Audiobook Pipeline
The Problem
I love books but don't always have time to sit and read. Existing text-to-speech tools solve the "audio" part but miss something crucial: they sound robotic. A tense thriller passage gets the same flat monotone as a tender moment. The result is unlistenable for anything beyond a few minutes.

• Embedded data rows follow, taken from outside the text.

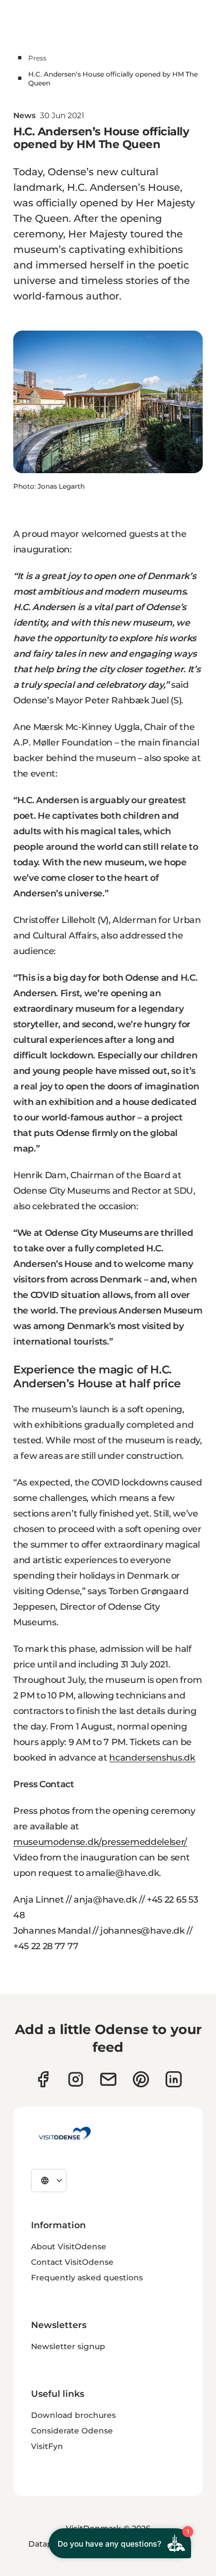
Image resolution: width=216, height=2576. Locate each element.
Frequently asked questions (87, 2278)
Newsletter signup (68, 2346)
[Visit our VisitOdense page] (43, 2079)
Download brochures (73, 2415)
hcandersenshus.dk (152, 1757)
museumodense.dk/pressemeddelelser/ (100, 1842)
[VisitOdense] (65, 2133)
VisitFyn (47, 2446)
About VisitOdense (68, 2247)
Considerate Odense (72, 2431)
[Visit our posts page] (173, 2079)
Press (37, 58)
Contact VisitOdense (72, 2262)
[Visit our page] (75, 2079)
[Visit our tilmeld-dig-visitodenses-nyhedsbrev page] (108, 2079)
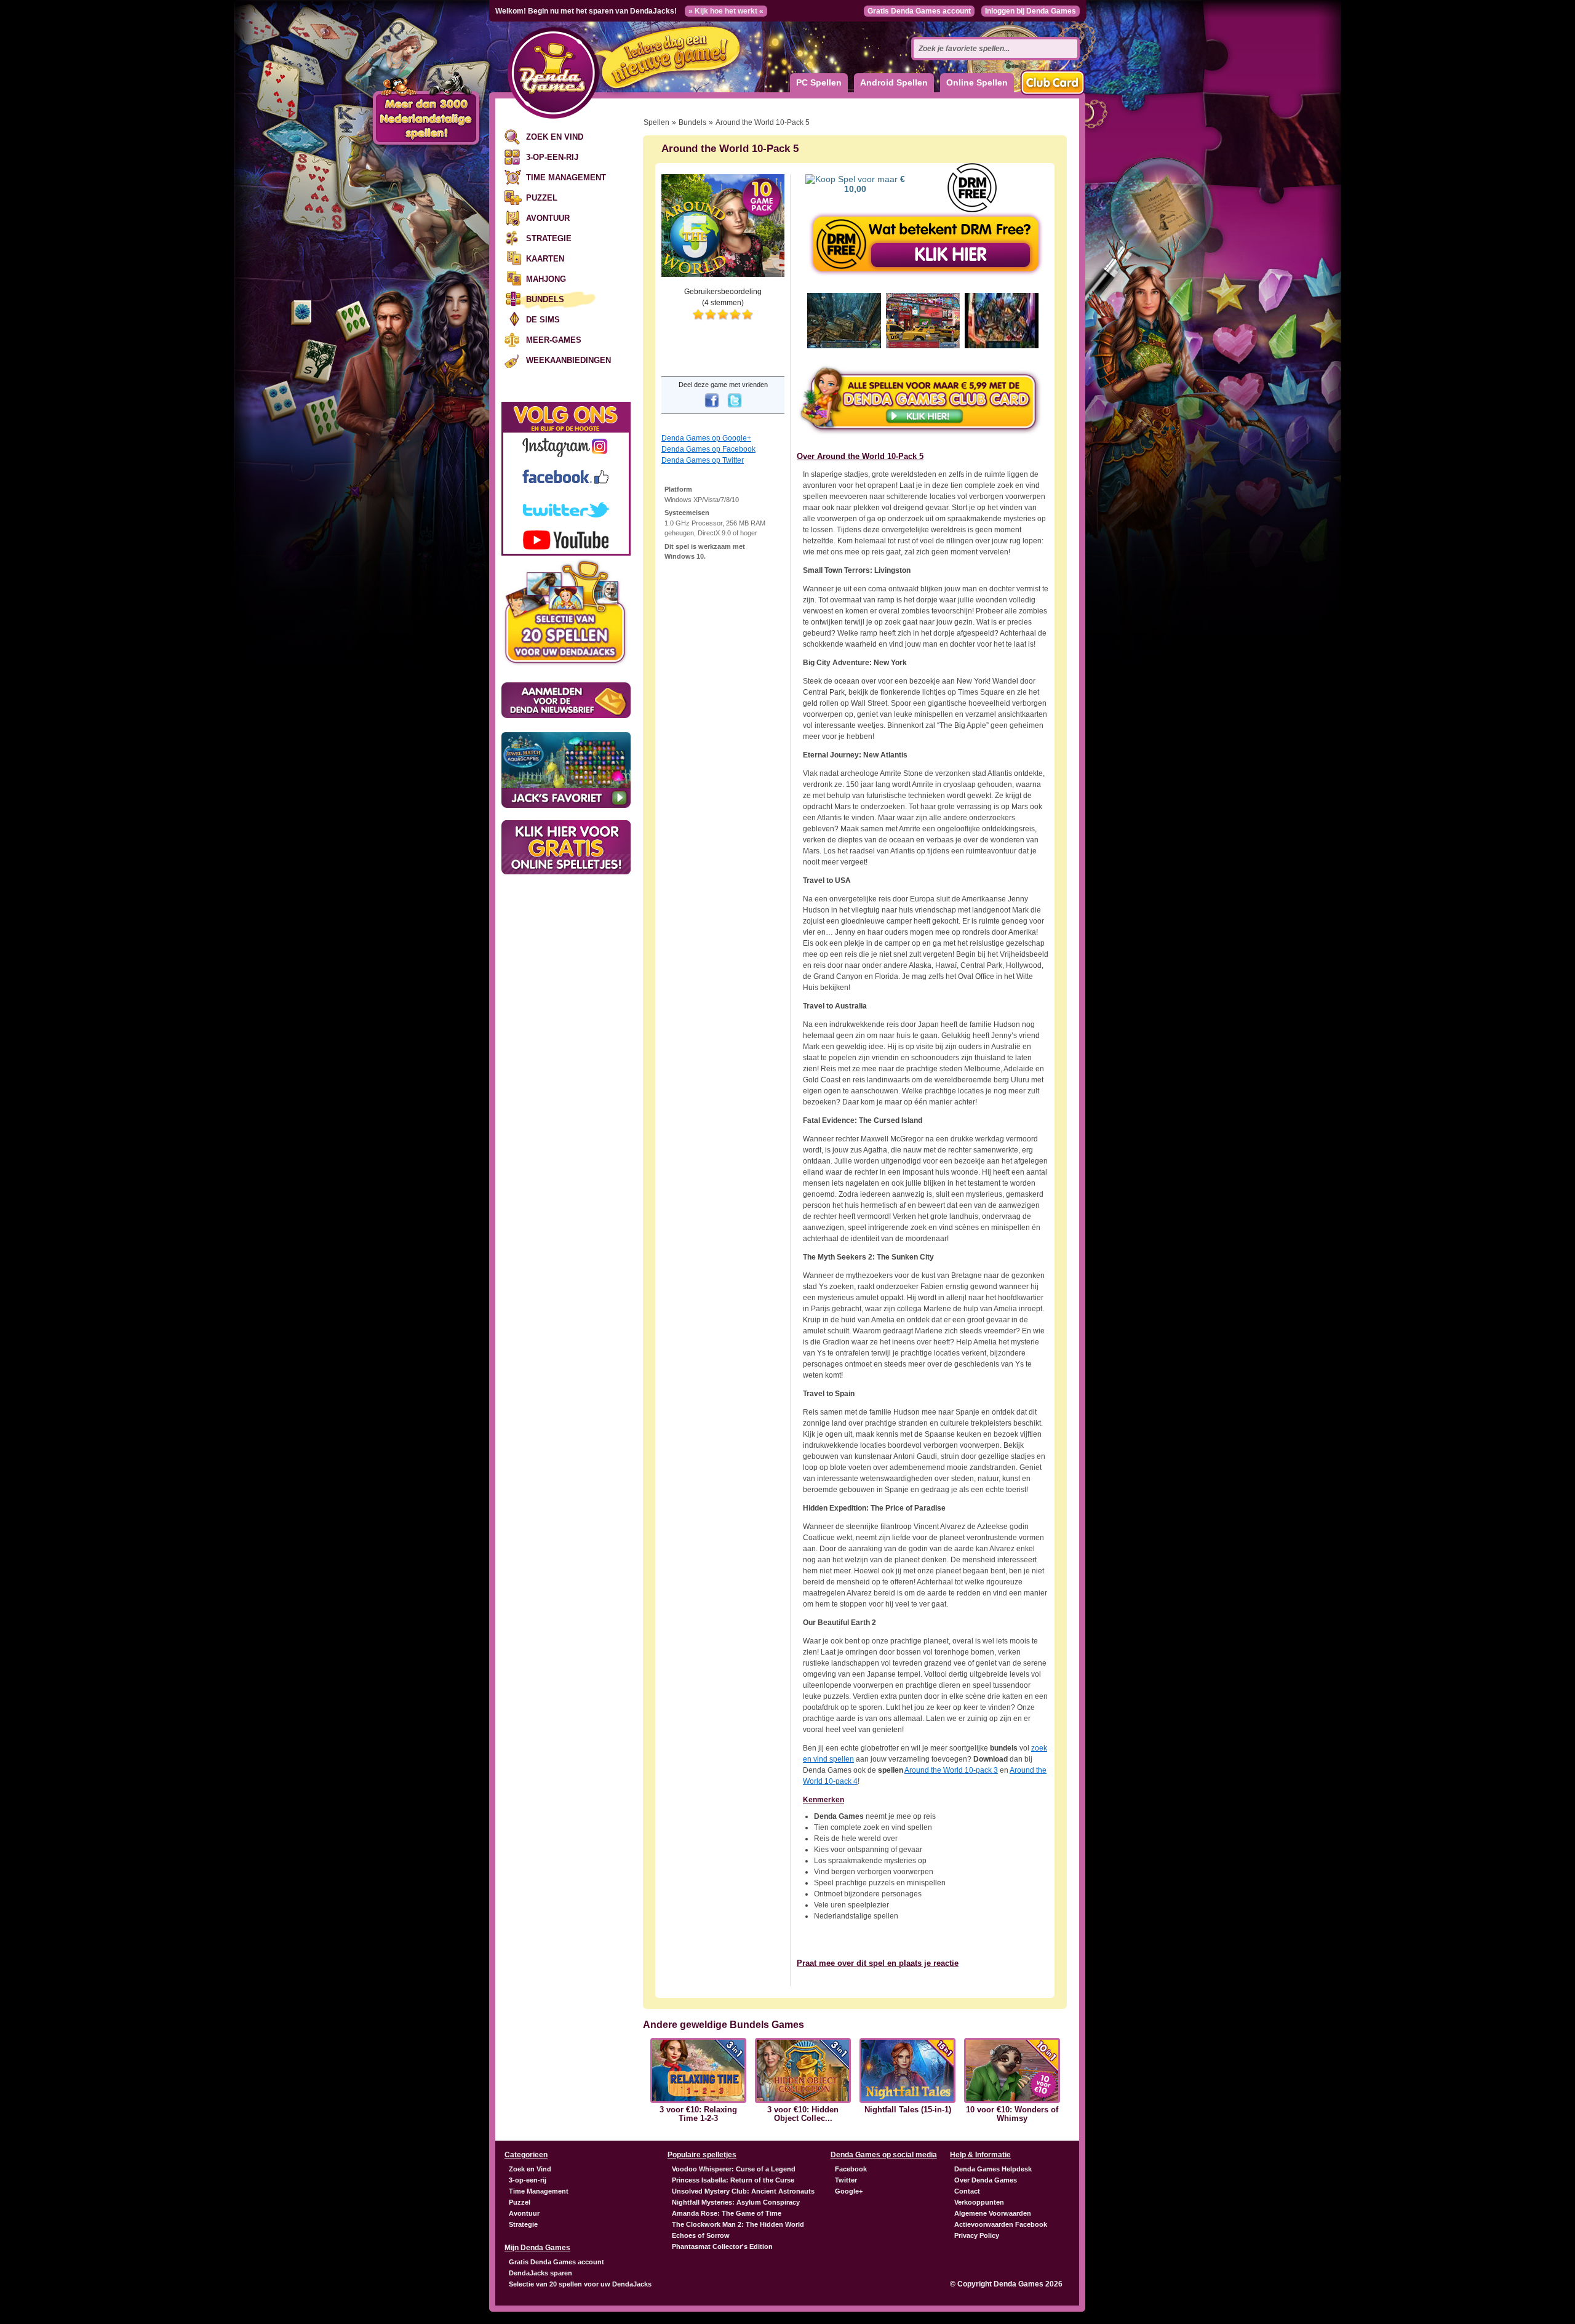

The question I asked: Can I build a pipeline that reads with emotion — adjusting tone, speed, and voice character based on what the text actually says?
The Approach
I designed a 4-stage pipeline where each stage solves one piece of the puzzle:
- Stage 1 — Extract: pdfplumber pulls raw text from any PDF, handling multi-column layouts, headers, and page numbers
- Stage 2 — Clean: A local LLM (via Ollama) fixes OCR artifacts, removes garbled text, and normalizes formatting without altering meaning
- Stage 3 — Emotion Annotate: Each sentence gets classified into one of 8 emotions (neutral, joy, sadness, anger, fear, surprise, tension, contemplative) with intensity scores, using batched Ollama inference
- Stage 4 — Synthesize: Kokoro-82M generates audio with emotion-aware voice blending — adjusting speaker, speed, and prosody per emotion. Runs on Apple Silicon MPS for GPU-accelerated inference
Key Results
- Sentence-level emotion classification with JSON checkpoint/resume for long books
- Tunable voice parameters per emotion (speed, speaker blend, silence padding)
- Karpathy-style autoresearch framework for autonomous optimization of voice-emotion mappings
- Full Streamlit GUI: upload PDF, watch progress, play audio, see color-coded emotion timeline
- CLI with subcommands for each pipeline stage and full end-to-end runs
Business Value
Accessibility: Converts any text to audio for visually impaired users. Content Production: Publishers and educators can generate narrated versions of documents at near-zero marginal cost. Technical Signal: Demonstrates end-to-end ML system design — data pipeline, model inference, GPU optimization, prompt engineering, and productionization via CLI + web app.